"I think I'll have the gig," said the rector.

"My dear Charles," pleaded his sister, "surely that will be foolish. She can't hurt you."

"I don't know that," said the rector. "I think she has hurt me very much already. I shouldn't know how to talk to her."

"You may be sure that Frederic means to go on with it," said Mrs. Lovel.

"It would have been better for Frederic if he had never seen her," said the rector; "and I'm sure it would have been better for me."

But he consented at last, and he himself handed Lady Anna into the carriage. Mrs. Lovel accompanied them, but Aunt Julia made her farewells in the rectory drawing-room.

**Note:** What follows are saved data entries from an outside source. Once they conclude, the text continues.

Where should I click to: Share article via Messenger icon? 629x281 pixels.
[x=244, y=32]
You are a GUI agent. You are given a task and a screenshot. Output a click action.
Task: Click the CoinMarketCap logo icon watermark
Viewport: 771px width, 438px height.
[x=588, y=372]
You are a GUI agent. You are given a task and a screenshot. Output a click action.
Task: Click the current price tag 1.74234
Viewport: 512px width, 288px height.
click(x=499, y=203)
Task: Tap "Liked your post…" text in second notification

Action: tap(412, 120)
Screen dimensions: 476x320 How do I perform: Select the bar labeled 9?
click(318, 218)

She managed to get the girl to herself for a moment or two, and thus she spoke to her. "I need not tell you that, for yourself, my dear, I like you very much."

"Oh, thank you, Miss Lovel."

"I have heartily wished that you might be our Frederic's wife."

"It can never be," said Lady Anna.

"I won't give up all hope. I don't pretend to understand what there is amiss between you and Frederic, but I won't give it up. If it is to be so, I hope that you and I may be loving friends till I die. Give me a kiss, my dear." Lady Anna, whose eyes were suffused with tears, threw herself into the arms of the elder lady and embraced her.